Still more preferably the subjecting of the metal- containing aqueous mixture to precipitation conditions comprises or consists of evaporation (for example with help of a nitrogen flow) of at least part of the liquid, for example water, present in the metal-containing aqueous mixture to prepare a caked powder; and subsequently drying the caked powder, preferably at a temperature in the range from equal to or more than 60°C to equal to or less than 160 °C, more preferably at a temperature in the range from equal to or more than 80°C to equal to or less than 140°C, for a certain period of time, preferably in the range from equal to or more than 10 minutes to equal to or less than 10 hours, more preferably in the range from equal to or more than 30 minutes to equal to or less than 6 hours, to prepare a catalyst powder or catalyst.
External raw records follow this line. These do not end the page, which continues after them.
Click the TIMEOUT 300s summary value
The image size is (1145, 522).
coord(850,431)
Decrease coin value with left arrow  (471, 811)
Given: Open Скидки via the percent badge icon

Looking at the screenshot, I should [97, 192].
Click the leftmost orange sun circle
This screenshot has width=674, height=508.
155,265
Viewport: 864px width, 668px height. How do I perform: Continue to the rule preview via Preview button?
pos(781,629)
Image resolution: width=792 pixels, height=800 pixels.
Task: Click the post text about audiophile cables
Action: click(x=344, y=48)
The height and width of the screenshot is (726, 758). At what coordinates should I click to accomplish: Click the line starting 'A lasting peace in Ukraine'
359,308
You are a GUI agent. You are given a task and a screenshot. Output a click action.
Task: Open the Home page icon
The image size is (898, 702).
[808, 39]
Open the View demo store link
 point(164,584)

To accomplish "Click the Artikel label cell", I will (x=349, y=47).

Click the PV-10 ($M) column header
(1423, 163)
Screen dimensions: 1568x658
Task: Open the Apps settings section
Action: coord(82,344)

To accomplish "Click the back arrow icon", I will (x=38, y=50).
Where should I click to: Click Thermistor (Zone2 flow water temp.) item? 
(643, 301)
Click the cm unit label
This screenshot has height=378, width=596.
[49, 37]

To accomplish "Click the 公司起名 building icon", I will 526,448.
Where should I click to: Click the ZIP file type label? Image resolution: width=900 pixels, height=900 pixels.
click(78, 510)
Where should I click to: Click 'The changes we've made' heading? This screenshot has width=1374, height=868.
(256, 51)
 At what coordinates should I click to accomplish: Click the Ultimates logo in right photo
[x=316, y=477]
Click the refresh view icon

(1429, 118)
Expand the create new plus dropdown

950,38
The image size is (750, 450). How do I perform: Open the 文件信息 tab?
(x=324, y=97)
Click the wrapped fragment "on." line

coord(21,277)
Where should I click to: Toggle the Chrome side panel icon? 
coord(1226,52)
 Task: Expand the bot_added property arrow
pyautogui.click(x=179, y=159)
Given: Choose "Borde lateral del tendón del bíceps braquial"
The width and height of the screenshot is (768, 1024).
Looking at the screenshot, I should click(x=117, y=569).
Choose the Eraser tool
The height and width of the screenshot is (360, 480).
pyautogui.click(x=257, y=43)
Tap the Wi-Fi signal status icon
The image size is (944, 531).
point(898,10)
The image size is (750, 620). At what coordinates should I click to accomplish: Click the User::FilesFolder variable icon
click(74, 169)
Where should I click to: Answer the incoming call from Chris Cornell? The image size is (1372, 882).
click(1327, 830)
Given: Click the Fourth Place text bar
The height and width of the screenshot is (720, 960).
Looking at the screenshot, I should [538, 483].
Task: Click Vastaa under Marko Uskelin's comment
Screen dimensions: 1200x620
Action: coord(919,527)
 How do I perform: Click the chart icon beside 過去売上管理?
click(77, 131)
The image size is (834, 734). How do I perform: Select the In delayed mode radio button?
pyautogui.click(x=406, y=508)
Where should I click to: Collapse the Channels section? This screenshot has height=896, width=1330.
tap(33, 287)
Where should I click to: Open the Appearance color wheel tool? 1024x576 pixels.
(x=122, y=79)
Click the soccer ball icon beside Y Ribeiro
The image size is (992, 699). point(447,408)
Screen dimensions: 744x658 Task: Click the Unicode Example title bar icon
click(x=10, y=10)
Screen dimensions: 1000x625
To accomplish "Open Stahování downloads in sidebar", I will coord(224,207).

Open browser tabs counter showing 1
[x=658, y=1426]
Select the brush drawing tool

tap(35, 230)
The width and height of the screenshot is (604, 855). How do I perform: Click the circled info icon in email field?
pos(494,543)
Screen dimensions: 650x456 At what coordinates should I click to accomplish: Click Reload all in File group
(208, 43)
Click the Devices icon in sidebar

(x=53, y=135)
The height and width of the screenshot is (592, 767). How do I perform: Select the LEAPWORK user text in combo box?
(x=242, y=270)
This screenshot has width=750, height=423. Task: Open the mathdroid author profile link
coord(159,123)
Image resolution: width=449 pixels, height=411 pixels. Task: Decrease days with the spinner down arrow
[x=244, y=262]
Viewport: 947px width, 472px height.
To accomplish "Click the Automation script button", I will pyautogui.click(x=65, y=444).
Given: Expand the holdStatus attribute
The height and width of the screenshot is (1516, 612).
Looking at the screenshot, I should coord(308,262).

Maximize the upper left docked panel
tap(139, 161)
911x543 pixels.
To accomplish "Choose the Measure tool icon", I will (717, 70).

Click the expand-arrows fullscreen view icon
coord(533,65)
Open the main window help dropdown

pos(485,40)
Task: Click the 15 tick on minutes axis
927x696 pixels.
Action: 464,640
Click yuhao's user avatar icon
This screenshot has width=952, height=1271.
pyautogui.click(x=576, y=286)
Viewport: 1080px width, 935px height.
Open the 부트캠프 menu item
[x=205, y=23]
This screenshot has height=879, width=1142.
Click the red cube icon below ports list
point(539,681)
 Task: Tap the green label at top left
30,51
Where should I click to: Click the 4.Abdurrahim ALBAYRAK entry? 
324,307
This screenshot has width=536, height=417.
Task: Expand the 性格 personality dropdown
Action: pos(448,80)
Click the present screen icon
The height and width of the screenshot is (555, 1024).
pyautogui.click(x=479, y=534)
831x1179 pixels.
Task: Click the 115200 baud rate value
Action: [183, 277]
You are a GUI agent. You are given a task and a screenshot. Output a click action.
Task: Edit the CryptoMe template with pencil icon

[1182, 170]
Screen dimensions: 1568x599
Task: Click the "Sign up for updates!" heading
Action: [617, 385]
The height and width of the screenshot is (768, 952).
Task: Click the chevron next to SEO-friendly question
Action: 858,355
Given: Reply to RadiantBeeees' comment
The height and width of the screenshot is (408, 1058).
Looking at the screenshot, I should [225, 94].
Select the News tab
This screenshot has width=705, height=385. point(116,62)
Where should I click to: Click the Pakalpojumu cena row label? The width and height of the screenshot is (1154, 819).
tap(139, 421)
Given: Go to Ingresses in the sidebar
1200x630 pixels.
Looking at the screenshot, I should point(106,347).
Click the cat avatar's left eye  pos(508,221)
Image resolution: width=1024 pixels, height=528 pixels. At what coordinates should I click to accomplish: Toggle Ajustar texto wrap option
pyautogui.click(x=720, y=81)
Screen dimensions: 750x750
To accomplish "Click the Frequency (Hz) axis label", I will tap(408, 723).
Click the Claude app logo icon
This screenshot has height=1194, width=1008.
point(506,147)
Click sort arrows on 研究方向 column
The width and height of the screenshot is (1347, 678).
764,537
The catalyst or catalyst powder may optionally be calcined to prepare a calcined catalyst . Such calcining preferably comprises or consists of heating the catalyst powder to a temperature in the range from more than 160°C to equal to or less than 600°C and maintaining the catalyst powder within that temperature range for a period of time in the range from equal to or more than 30 minutes to equal to or less than 6 hours.

In addition to the above, process step i) and/or the method according to the invention may preferably comprise shaping, preferably by extrusion, of the catalyst powder or catalyst to prepare a shaped catalyst . For example the catalyst or catalyst powder may be shaped, optionally together with any fillers or binders, into balls, rings, trilobes and/or otherwise shaped extrudates .

The catalyst may be calcined, before and/or after shaping or extrusion.

In addition to the above, the process step i) and/or the method for preparing the catalyst may optionally comprise one or more additional steps wherein supplementary materials such as fillers and/or binders are added to the catalyst to prepare a catalyst-containing composition. Such fillers and/or binders may for example be added before or during any shaping or extrusion of any catalyst powder or catalyst.

Preferably the catalyst or catalyst powder prepared according to process step i) or the method according to the invention is shaped (preferably extudated) , without the use of any fillers and/or binders, to prepare a shaped catalyst and subsequently the shaped catalyst is calcined to produce a shaped and calcined catalyst .

The catalyst obtained pursuant to the catalyst

preparation method as described herein is believed to be also novel and inventive in itself and hence the present invention also provides a catalyst obtainable by a method as described above .

Such a catalyst may for example comprise or consist of a precipitated or co-precipitated catalyst comprising

- one or more Group VIII metals in an amount of equal to or more than 30wt%, based on the total weight of catalyst; and

- a refractory oxide selected from the Group consisting of titania, zirconia, silica and mixtures thereof.

The catalyst preferably comprises in the range from equal to or more than 30wt% to equal to or less than 80wt%, more preferably in the range from equal to or more than 40wt% to equal to or less than 65wt% of the one or more Group VIII metal (s), calculated as elemental metal based on the total weight of the catalyst. The one or more Group VIII metal (s) is/are preferably chosen from the Group consisting of Iron, Cobalt, nickel, Ruthenium, Rhodium, Palladium, Iridium and Platinum. Most preferably the Group VIII metal is nickel.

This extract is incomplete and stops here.